This photoresist structure then serves as a "temporary mask" for subsequent processes such as etching, thin-film deposition, or ion implantation. In this traditional lithography workflow, the physical photomask is the core bridge and the sole pattern carrier connecting the digital design to the physical world—it is a high-precision, static, physical pattern database. It is this core characteristic that gives rise to three structural challenges in an R&D environment.

II. Structural Challenges in an R&D Environment: Constraints of Cost, Cycle Time, and Functionality

1. High Non-Recurring Engineering (NRE) Costs

The fabrication of a photomask involves high-resolution electron beam lithography, precision wet/dry etching, and rigorous defect inspection. Its manufacturing cost, the non-recurring engineering (NRE) cost, represents a significant initial expense in R&D. For research projects that require parallel validation of multiple designs or parameter sweeps, customizing a set of masks for each design variable leads to a linear, or even stepwise, increase in costs. This directly inhibits the breadth of exploratory experiments.

2. Long Design-to-Validation Cycles

The reliance on an external supply chain for photomasks results in long delivery times. The period from finalizing a design to receiving the physical mask typically takes several weeks. This severely prolongs the "design-fabricate-test-optimize" iteration loop, forcing an agile R&D process to incorporate a high-inertia "waterfall" stage. In time-sensitive frontier research, this delay can lead to missing critical innovation windows.

3. Inflexible Pattern Modification

The static nature of physical photomasks makes them unable to accommodate the frequent design changes required during R&D. Any minor adjustment means scrapping the old mask and fabricating a new one.

III. The Digital Revolution: Dynamic Pattern Generation Based on Spatial Light Modulators

To overcome the aforementioned bottlenecks, a "direct-write" technology that requires no physical mask and is driven directly by digital signals has emerged, with the Spatial Light Modulator (SLM) at its core. Among SLMs, the Digital Micromirror Device (DMD) is the most widely used and mature technology.
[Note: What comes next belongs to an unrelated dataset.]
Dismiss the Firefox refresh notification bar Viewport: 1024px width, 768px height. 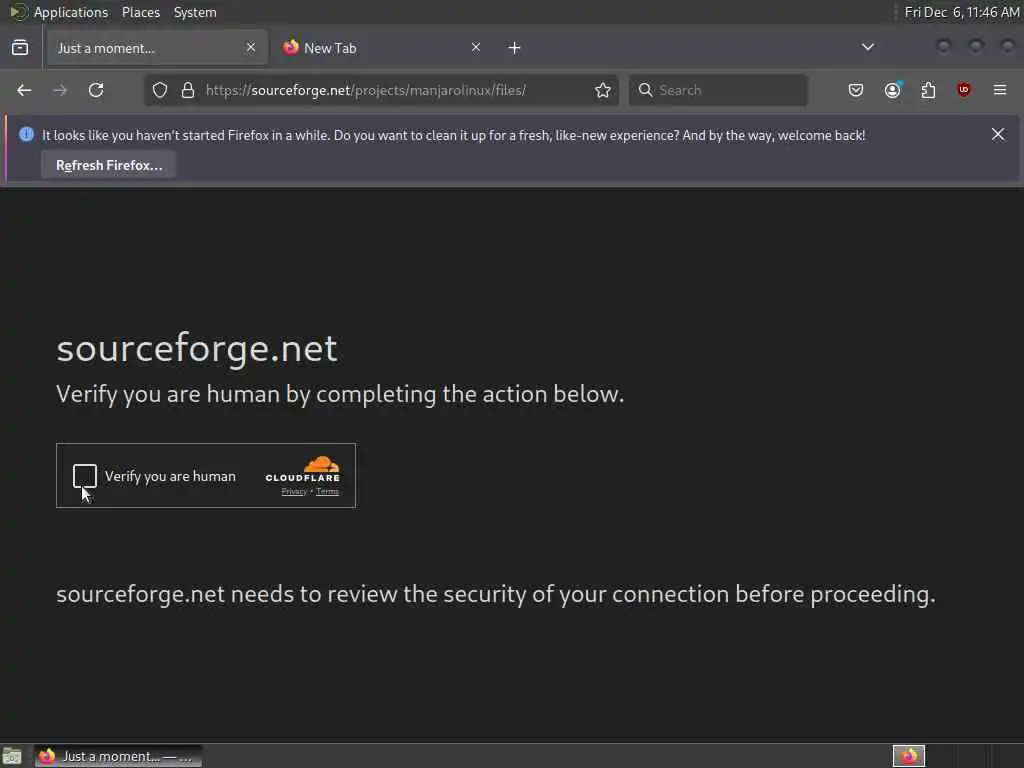point(998,134)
A DMD is essentially a semiconductor optical switch array, integrating millions of independently and rapidly tiltable micrometer-sized mirrors on a CMOS substrate. Each micromirror represents a pixel and has three precisely controlled states:

"On" State: When light is incident on the DMD at an angle of 24° to its normal, the micromirror tilts in one direction (e.g., +12°), precisely reflecting the incident light into the pupil of the projection optics. This causes the corresponding pixel to be imaged as a bright spot on the substrate.
"Off" State: The micromirror tilts in the opposite direction (e.g., -12°), reflecting the light beam away from the projection path to be captured by a light trap. This causes the corresponding pixel to be imaged as a dark spot.
"Flat" State: The micromirror remains at a 0° tilt, which is typically a storage or reset state.
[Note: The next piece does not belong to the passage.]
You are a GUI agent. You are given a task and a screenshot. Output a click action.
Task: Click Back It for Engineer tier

The workflow of a maskless lithography system represents a reconfiguration of the traditional lithography paradigm:

CAD Data -> Rasterization -> DMD Driving -> Dynamic Light Field Formation -> Projection Exposure

A design file (e.g., GDSII, DXF) is first rasterized by software into bitmap information. This information is loaded in real-time into the DMD controller, which drives millions of micromirrors to flip in coordination at microsecond speeds. At the moment of exposure, this generates a dynamic binary light field corresponding to the design pattern, which functions as an instantly refreshable "virtual mask." This light field is then scaled by a projection objective system and directly writes the pattern onto the photoresist.
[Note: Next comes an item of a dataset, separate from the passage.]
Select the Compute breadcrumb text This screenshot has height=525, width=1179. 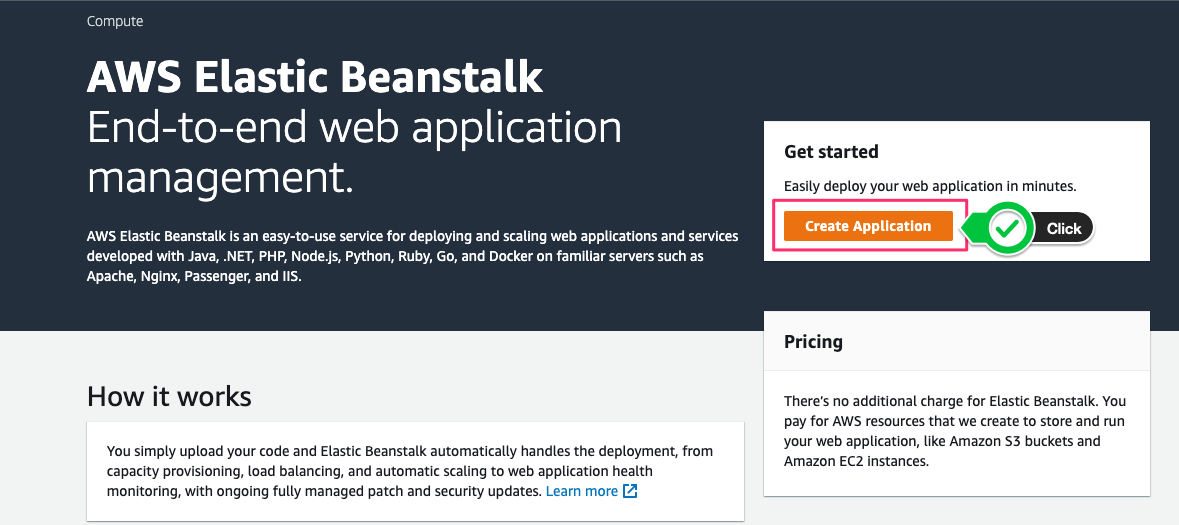pos(115,21)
IV. Technological Advantages and Frontier Applications: Reshaping the R&D Paradigm

This shift from a "static physical template" to a "dynamic digital light field" brings a multi-dimensional leap in capabilities for micro-nano fabrication R&D.

1. Enabling True Agile Development and Rapid Prototyping

The most significant advantage is that the cost of design modification is virtually zero. Researchers can complete the entire process from design change to re-exposure within minutes. This makes parametric scans effortless. For example, when designing a microfluidic mixer, a series of devices with different channel widths and intersection angles can be rapidly fabricated to drive design optimization with experimental data. In the study of MEMS resonators, the geometric parameters of cantilever beams can be quickly iterated to find the optimal frequency response. This capability liberates the R&D process from the traditional "waterfall model" and ushers it into a highly efficient "agile model."

2. Unlocking Grayscale Lithography to Empower 3D Micro-Nano Fabrication

The digital nature of the DMD enables high-precision grayscale exposure through Pulse-Width Modulation (PWM). Within a single exposure cycle, by precisely controlling the proportion of time an individual mirror spends in the "On" state (i.e., the duty cycle), the cumulative light dose received by that pixel can be linearly modulated. After development, areas of the photoresist that received different light doses will have different remaining thicknesses. This capability is a powerful tool for fabricating complex 3D microstructures. For example, in the field of micro-optics, a Fresnel lens or diffraction grating with a continuous curved surface can be fabricated in a single exposure by generating a precise grayscale pattern. The performance of such components is far superior to the stepped-profile approximations created through multi-step binary lithography.

3. Fostering New "Hybrid Lithography" Strategies

In the R&D of many high-end devices, structures with vastly different precision requirements often coexist. For example, a typical quantum computing chip or a high-frequency Gallium Nitride (GaN) HEMT device has micrometer-scale electrode leads and bonding pads that occupy most of the area but have relatively relaxed linewidth control requirements. However, its core components, such as the Josephson junction or T-gate electrode, are on the nanometer scale and demand extremely high precision.

This is where the "hybrid lithography" (or "mix-and-match lithography") strategy comes into play. It advocates for using different technologies to process different levels of structures to achieve a globally optimal balance of efficiency, cost, and performance. In practice, a DMD-based maskless lithography system (such as the ZEPTOOLS ZML series) can be used first to efficiently complete two core tasks: first, the high-speed, large-area patterning of all non-critical micrometer-scale structures; and second, the fabrication of high-precision, high-contrast alignment marks for subsequent nanometer-scale lithography. Following this, an electron beam lithography system (such as the ZEPTOOLS ZEL304G), with its ultra-high resolution, can perform precise overlay writing of the nanometer-scale core patterns within the critical areas defined by the DMD lithography, using the previously created alignment marks for accurate positioning. This strategy seamlessly integrates the high throughput of DMD lithography with the high resolution of EBL, creating a deeply complementary workflow that has become a highly efficient and economical solution in frontier device R&D.

Conclusion

Maskless lithography, by introducing a spatial light modulator into the optical path, has achieved a fundamental transformation from a static physical mask to a dynamic digital light field. It not only solves the bottlenecks of cost, cycle time, and flexibility faced by traditional lithography in the R&D phase but also expands the boundaries of micro-nano fabrication processes through new capabilities like grayscale and hybrid lithography. For engineers and researchers on the front lines of innovation, it is no longer just a fabrication tool but a powerful platform that seamlessly connects digital design with physical validation—a true "accelerator" that pushes the speed of R&D iteration to new heights, allowing more innovative ideas to be realized faster and more freely in the microscopic world.